The Story
Why it exists.
The beginning
Le Gemme translates to 'precious gems', Bvlgari's jewelry heritage made liquid. In 2016, Jacques Cavallier-Belletrud created Ambero with one material anchoring everything: amber. The name itself means amber in Italian, a direct line from gemstone to fragrance. Bvlgari designed Le Gemme as wearable luxury, each scent a jewel you could put on but not necessarily afford. Ambero is the collection's amber statement, designed to capture what makes the stone precious: warmth, depth, and age compressed into something glowing. It's the kind of fragrance that comes from a brand comfortable enough to name a scent after a single material and trust it to speak for itself.

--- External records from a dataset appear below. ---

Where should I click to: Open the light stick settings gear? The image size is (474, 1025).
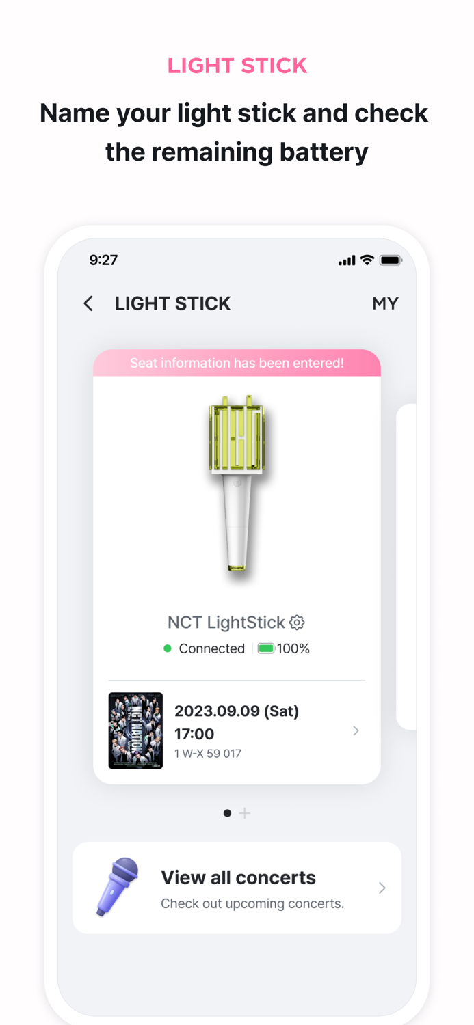[x=297, y=623]
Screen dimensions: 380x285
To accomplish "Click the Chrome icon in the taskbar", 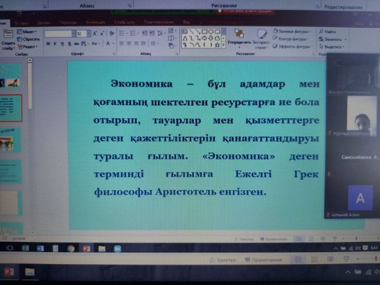I will (71, 248).
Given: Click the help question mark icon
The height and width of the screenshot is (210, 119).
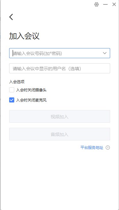Looking at the screenshot, I should pos(108,148).
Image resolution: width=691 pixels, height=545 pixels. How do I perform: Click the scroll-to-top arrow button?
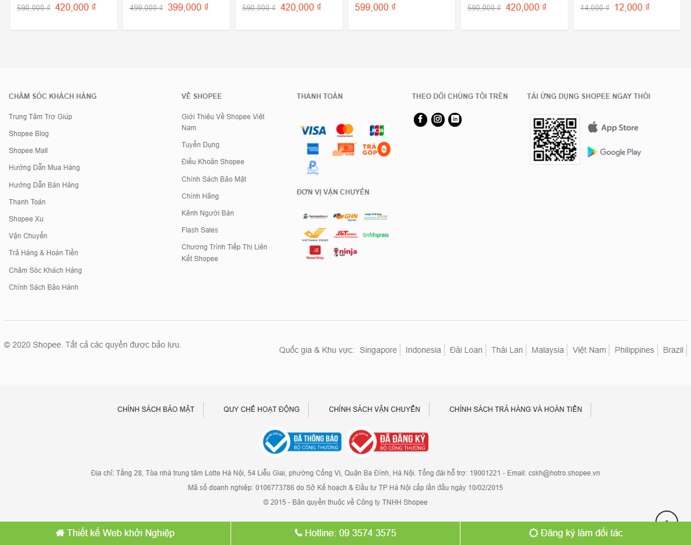666,520
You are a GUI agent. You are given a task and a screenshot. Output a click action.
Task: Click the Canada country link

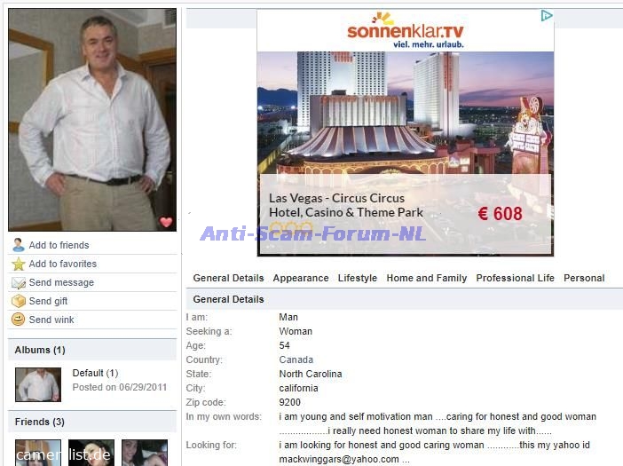click(x=296, y=359)
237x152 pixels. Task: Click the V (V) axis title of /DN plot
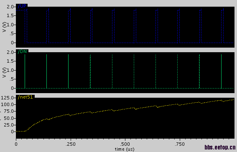tap(5, 73)
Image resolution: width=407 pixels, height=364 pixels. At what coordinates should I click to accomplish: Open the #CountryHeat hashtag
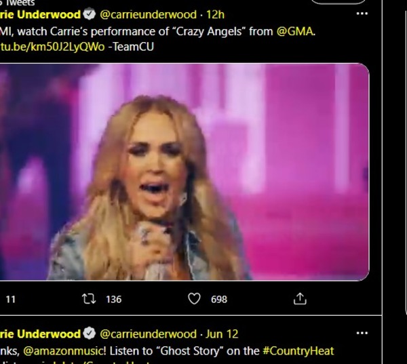coord(298,351)
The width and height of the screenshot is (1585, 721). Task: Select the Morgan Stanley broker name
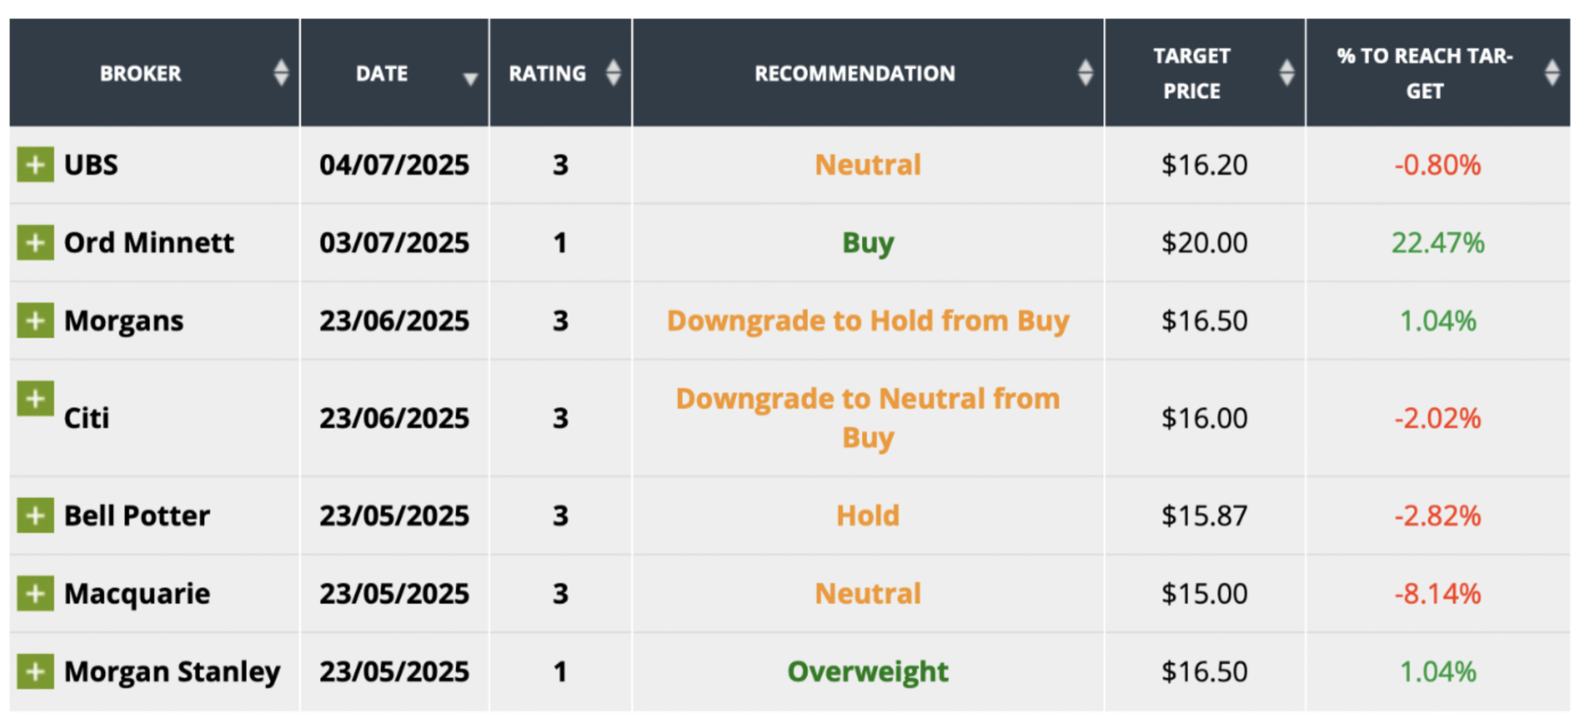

The note structure is built around contrast: warm materials meeting cool ones, sweetness against earthiness. Olibanum and pink pepper open bright and almost metallic, a sharp clarity that reads like light hitting a cut stone. Then the heart of saffron and ginger shifts the temperature entirely. Warm, almost edible. The amber arrives not as a note but as an agreement between all the other materials, pulling them toward something golden and resinous. Vetiver keeps it grounded at the base, preventing the sweetness from floating away. The tension between olibanum's cool smoke and amber's warm depth is what makes this composition interesting, it's warm but not heavy, precious but not precious about it.
The evolution
Ambero opens with olibanum's sacred smoke and pink pepper's metallic brightness. The combination hits like cold marble, clean, precise, a little startling. Saffron arrives within minutes, turning the temperature warm and rich. That signature saffron bitterness shows up here, the medicinal quality that divides opinion. The heart phase brings ginger's heat alongside amber's golden sweetness, creating a warm resinous core that feels almost edible. By hour three, the vetiver emerges, cool, earthy, grounding everything. The drydown settles into a vetiver-amber blend that lasts for hours. This is where the fragrance lives: not in the opening spectacle but in the long, quiet hours after. The sillage becomes intimate, close enough to notice only when someone leans in. The next morning, there's still a trace of resin and vetiver on the skin.
Cultural impact
Ambero sits comfortably in the Oriental Woody category, part of a wave of 2010s fragrances that treated amber not as a generic warm base but as a primary material worth building around. The Le Gemme collection positions each fragrance as a jewel in its own right, Bvlgari's approach to making fragrance feel as precious as the gemstones they started with. For wearers, Ambero offers something specific: saffron and olibanum as an opening statement, amber and vetiver as a long, quiet conclusion. The longevity is its most discussed feature, this is a fragrance that announces itself briefly, then stays for hours.